GUEST COLUMN
By Caroline Chen
If you’d asked me or my friend Shiny last year what our plans for this summer would be, we might’ve said traveling perhaps, maybe an internship somewhere. We certainly wouldn’t have told you that we’d be biking around Chapel Hill every day with a basket full of buns and cookies. I didn’t even own a bike then.
Clearly, 2020 is not a predictable type of year, and the summer wasn’t going to be either.
This June, the Black Lives Matter movement for racial justice exploded across the U.S. as harsh inequalities were laid bare. America, like it or not, faced a self-reckoning with its history of ingrained racism: within workplaces, local communities and systemically. Tragically, it took innocent lives to be lost for a movement to gain traction.
But gain traction it did. Social media flooded with posts raising awareness, petitions garnered thousands of signatures, donation funds swelled and people rushed to the streets to demonstrate outrage en masse. It seemed like there was no limit on ways people could help.
Still, as teenagers without cars or jobs, but a whole summer of time to spare, Shiny and I felt somewhat at a loss for what else to do. We wanted progress and change, we believed in it, but how could we make any? One night as we discussed our lives and the world over text, Shiny asked me if I’d been cooking anything good lately. A spark caught on; we could cook and bake food that we loved, sell what we made and donate everything.

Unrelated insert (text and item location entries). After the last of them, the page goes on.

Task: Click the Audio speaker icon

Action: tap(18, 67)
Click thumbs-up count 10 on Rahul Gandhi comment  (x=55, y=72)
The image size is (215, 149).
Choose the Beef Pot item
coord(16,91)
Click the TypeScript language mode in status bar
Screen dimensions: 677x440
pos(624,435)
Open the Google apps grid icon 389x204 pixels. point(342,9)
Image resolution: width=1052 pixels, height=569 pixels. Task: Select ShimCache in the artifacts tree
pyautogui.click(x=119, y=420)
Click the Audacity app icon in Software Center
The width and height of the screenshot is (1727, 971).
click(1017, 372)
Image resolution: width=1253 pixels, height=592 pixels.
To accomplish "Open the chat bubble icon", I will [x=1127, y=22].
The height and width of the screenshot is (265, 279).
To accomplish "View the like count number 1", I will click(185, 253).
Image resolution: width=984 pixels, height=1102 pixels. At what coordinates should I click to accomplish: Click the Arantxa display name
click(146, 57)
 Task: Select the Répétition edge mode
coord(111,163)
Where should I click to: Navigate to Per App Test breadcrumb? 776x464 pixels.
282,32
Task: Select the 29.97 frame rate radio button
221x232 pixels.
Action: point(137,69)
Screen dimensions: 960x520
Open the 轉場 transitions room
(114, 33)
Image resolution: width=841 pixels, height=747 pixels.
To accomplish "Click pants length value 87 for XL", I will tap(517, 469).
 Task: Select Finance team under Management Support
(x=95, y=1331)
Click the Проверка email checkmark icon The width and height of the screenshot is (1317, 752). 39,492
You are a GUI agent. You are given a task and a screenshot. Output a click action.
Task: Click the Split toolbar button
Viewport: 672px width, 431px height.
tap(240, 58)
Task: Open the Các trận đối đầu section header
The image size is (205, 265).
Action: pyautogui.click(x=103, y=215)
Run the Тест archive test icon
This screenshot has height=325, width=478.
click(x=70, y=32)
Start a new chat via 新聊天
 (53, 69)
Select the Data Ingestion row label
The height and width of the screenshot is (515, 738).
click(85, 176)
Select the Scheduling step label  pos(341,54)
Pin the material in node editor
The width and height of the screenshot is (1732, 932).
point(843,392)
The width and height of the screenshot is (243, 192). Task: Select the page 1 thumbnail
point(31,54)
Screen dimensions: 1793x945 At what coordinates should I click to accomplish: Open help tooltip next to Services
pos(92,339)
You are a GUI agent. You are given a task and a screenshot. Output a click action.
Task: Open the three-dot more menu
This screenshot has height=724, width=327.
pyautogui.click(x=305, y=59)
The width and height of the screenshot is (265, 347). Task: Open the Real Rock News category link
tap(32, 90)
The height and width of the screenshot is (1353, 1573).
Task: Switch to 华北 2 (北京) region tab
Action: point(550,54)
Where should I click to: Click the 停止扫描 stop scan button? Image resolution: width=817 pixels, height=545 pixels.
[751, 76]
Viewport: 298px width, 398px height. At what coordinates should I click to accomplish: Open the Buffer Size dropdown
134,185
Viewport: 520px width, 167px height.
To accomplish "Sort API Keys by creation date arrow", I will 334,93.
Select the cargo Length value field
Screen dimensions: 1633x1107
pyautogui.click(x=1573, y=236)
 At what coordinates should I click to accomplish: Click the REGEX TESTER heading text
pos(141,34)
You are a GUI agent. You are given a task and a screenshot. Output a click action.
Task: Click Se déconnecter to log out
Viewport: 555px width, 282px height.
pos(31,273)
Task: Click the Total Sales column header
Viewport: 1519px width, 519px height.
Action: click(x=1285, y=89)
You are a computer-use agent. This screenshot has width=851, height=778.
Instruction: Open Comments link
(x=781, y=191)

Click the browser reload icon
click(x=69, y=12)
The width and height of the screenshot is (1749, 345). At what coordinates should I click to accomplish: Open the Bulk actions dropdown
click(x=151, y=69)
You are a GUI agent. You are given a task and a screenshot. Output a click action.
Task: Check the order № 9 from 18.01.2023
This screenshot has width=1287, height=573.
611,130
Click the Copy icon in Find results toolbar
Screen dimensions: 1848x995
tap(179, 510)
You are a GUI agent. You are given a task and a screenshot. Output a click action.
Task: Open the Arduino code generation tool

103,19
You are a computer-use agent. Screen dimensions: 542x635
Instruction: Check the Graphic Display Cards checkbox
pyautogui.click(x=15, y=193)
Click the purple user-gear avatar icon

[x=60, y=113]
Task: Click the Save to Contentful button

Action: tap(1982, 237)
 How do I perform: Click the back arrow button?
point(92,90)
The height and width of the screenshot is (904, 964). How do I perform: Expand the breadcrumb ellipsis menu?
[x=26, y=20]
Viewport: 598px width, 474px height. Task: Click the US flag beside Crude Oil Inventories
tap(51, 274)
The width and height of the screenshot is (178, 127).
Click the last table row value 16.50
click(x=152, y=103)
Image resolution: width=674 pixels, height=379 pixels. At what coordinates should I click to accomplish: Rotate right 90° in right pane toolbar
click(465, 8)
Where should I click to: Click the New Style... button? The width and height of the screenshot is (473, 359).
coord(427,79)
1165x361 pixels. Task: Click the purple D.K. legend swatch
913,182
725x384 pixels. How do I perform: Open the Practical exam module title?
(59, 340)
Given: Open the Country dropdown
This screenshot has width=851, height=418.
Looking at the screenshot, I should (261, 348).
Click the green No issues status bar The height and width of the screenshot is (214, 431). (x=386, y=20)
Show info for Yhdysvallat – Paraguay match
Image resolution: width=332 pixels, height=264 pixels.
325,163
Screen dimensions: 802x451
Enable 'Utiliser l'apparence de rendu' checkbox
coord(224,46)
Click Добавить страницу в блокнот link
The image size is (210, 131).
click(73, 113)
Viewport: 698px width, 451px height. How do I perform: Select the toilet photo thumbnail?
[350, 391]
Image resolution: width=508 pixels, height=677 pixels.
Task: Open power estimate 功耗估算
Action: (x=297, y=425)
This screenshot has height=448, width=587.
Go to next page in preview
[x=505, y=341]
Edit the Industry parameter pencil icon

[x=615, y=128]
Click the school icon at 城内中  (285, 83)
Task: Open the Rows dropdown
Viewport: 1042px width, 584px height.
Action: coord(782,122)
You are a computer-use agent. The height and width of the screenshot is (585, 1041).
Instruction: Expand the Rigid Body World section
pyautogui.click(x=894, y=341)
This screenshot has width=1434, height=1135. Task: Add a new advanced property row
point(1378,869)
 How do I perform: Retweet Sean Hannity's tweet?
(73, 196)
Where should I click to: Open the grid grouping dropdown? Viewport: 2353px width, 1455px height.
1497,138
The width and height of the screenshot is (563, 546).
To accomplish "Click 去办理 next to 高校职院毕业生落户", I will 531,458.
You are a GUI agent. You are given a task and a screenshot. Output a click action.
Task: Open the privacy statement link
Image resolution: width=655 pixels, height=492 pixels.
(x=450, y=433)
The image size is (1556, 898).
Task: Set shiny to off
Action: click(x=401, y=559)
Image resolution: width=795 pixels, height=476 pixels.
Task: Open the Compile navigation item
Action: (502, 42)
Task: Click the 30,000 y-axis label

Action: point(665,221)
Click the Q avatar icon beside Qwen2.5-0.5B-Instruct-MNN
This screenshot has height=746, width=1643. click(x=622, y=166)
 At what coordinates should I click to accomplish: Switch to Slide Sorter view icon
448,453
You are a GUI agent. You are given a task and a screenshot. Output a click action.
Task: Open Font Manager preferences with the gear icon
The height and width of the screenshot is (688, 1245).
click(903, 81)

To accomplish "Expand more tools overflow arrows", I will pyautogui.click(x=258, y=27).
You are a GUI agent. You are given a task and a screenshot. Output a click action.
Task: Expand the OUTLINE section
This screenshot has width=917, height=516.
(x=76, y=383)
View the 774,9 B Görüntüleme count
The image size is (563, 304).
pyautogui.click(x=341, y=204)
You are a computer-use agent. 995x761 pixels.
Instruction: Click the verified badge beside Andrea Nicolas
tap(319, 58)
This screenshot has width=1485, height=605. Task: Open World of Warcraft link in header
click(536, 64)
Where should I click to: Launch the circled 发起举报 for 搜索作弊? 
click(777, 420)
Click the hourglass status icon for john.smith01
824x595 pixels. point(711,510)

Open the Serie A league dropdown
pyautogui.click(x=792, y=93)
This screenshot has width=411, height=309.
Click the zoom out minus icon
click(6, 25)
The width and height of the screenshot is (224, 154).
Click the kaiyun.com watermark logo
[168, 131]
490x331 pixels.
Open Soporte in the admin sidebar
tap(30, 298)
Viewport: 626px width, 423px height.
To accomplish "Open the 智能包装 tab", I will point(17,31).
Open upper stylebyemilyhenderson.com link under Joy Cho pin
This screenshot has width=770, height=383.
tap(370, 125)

Many things were closed in the midst of the pandemic but there was always the internet, and our kitchens. We filled a Google Doc with recipes and ideas and Shiny quickly drew up a website. I found an old bicycle online for $30. Thus, Munchies Against Punchies was born.
We were beyond shocked and ecstatic when the first orders came in. It was so heartwarming to see people’s support for the cause, and for our project. It really felt like a community effort when friends, neighbors and strangers all came together to contribute.
Before long, our mornings were filled with taking orders on a gargantuan spreadsheet and making scallion pancakes, fluffy steamed buns and dozens of cookies. Then we’d package everything for the afternoon; either for pickup or delivery via bike or parent.
Our parents, busy with jobs and all the things adults must do, supported us in the ways they could. Driving us to distant customers, picking up countless bags of flour from the grocery store every week and importantly, letting us set up camp in their kitchens, aren’t forgotten favors.
Initially, Shiny and I aimed to raise $500 by the time school began again in August. We got there with more than a month of summer left — truly, the outpouring of support from the community was unbelievable to us. So we simply doubled our goal and continued on.
The week before school would begin, we ended up donating just over $600 to the local chapter of the NAACP and close to $400 directly to Black Lives Matter. In total, we had reached $1,000!
Shiny and I want to extend our deepest thanks to our amazing, patient and generous customers who allowed for our idea to take hold. As I wrote a few days ago to Nextdoor, “fighting for equality isn’t a single person’s fight nor a momentary one, so together as a community we can all contribute to a lasting movement.”
We hope that what comes out of this isn’t just the thought of my or Shiny’s individual roles, but rather a larger snapshot of the community-sourced will to create change in the world.
More than a brief project, that’s really a sentiment that can last beyond this summer, and beyond Chapel Hill, into the greater future.
Caroline and Shiny are juniors at East Chapel Hill High.